Provided information:
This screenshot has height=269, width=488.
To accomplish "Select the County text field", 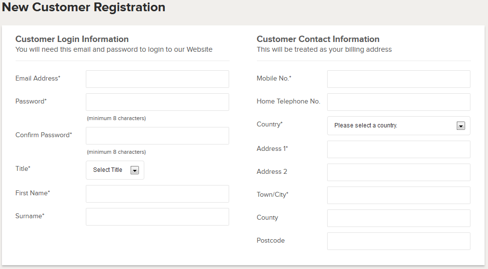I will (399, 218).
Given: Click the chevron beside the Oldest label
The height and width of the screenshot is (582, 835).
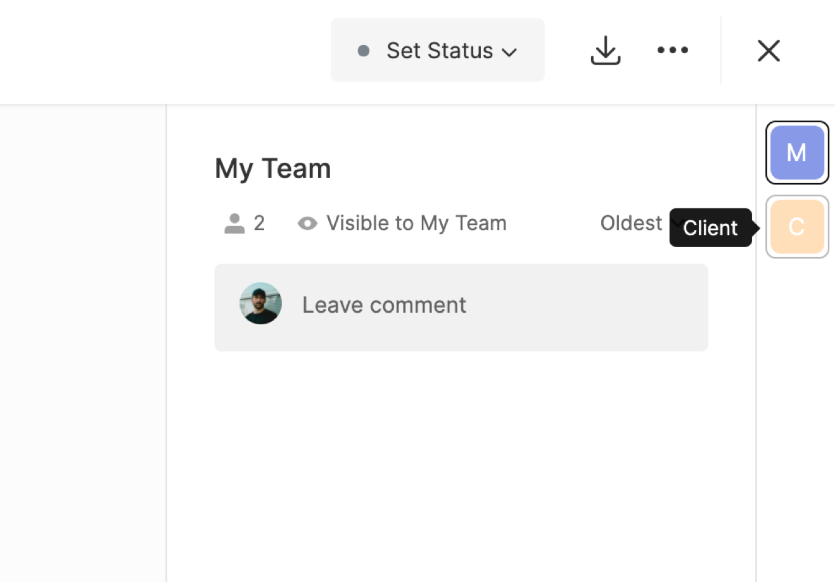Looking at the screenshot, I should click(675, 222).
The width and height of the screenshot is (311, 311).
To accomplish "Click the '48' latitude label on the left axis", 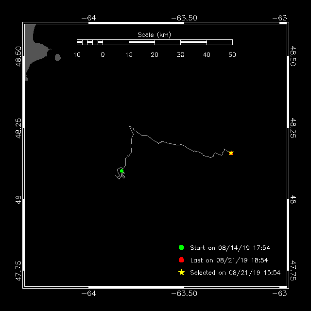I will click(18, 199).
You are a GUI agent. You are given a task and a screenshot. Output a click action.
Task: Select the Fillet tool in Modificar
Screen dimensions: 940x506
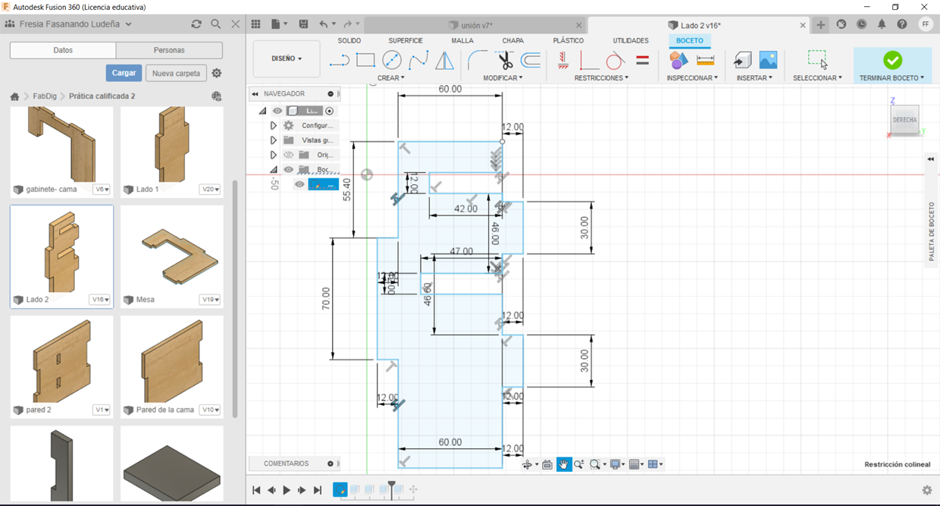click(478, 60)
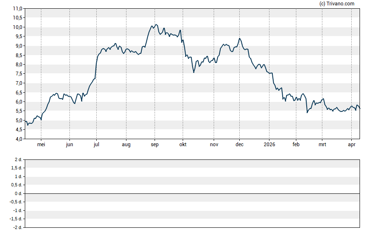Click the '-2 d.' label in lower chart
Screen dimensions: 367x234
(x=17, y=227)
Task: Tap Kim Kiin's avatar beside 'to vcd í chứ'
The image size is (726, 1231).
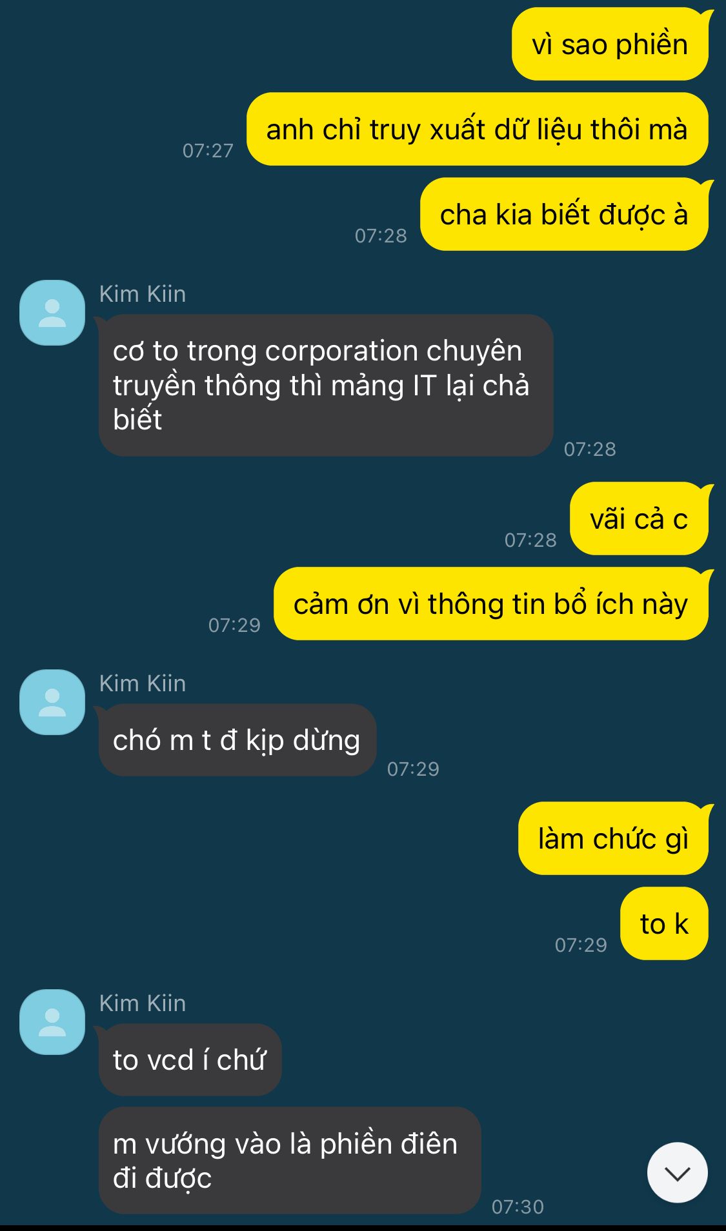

Required action: Would you write out exactly the lines of the data from the one holding "Task: Tap Kim" to the final line, both included, with pictures left out?

Output of the exercise:
Task: Tap Kim Kiin's avatar beside 'to vcd í chứ'
The image size is (726, 1231).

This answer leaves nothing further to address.